Addyi was approved by the FDA in August 2015, and it has had a rollercoaster of a time on the market in the past six years. This includes an immediate $1 billion buyout by Valeant, disappointing early sales figures, lawsuit for bad marketing by Sprout shareholders, Valeant going through scandals unrelated to Addyi, Valeant handing back the product to Sprout for 6% royalties, relaunching of the product, new labeling requirements and a warning for incorrect marketing from the FDA. It is also good to point out that since Addyi's launch, other products for the treatment of decreased sexual desire have been approved by the FDA.

In 2019, Sprout relaunched the product with a 50 % price drop and a new marketing campaign with a good budget for Google Ads, social media and apparently a marketing team that is not afraid to push their product. The marketing campaign has a very simple message: if you have lost your libido, Addyi is for you. Unfortunately, the message has been sometimes delivered without the required warnings about the contraindications and potentially dangerous side effects.

When Valeant was leading the original launch of Addyi in 2016, they were struggling with low numbers of prescriptions, caused by lack of awareness from potential patients and the prescribers but there were also difficulties to get certified to prescribe the medicine; the process required the doctors to fax their certification to a single location in the US.

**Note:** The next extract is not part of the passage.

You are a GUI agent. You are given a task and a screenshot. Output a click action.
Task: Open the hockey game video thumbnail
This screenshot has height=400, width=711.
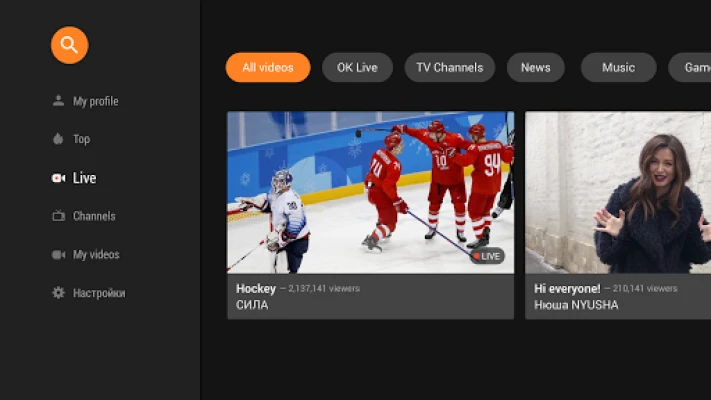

Now the Addyi website prominently advertises the telemedicine service for diagnosis, prescription and mail delivery of the medicine. While this service likely increased the number of patients significantly, it is also probably one of the main sources for the adverse event reports from the patients.

We downloaded and reviewed the quarterly FAERS data for 2020. 148 of the 175 cases were reported during Q4 of 2020. We discovered that most of the cases in the 500% spike came from one sender: Sprout itself.

The cases have near sequential FAERS case IDs and sender IDs, so this is likely a result of a batch upload of the annual periodic adverse experience report. The timing of sending these cases would be in line with the time of launch. According to 21 CFR 314.80, three years after the approval of the drug the frequency of periodic adverse experience reports changes from quarterly to annual. The annual report is due within 60 days of the approval date anniversary.

Importantly, the product relaunch in 2019 likely contributed to an increase in patients and logically total number of AEs which is why there was not a spike in the case numbers already in October 2019.

Looking at the Addyi cases for Q4 2020, 143 out of the 148 (97%) cases are from consumers. In comparison, for Viagra (Q2 2020) 24% of adverse event reports were from consumers. We are speculating that most of these cases for Addyi are coming in through the online prescription service on their website.

It is great to see FDA is picking up on potential safety signals and considering regulatory action due to a spike in adverse events, highlighting the importance of post-marketing pharmacovigilance. One of the articles about the spike in adverse event numbers lightly downplayed the significance of the increase as most of the reports came from consumers. However, in an ideal situation, both the pharmaceutical companies and the authorities receive unfiltered, immediate, and detailed feedback from the patients.

While this is not a complete analysis, we believe the 500% spike may not necessarily be a reason for caution. FDA will assess the potential signal and if it would be validated then it would go through further assessment for its potential impact on the benefit–risk profile. The result of signal assessment can be a requirement to adjust the labeling of the product (for example additional warnings or limitations for the usage) or additional safety activities or limitations to the indication of the product.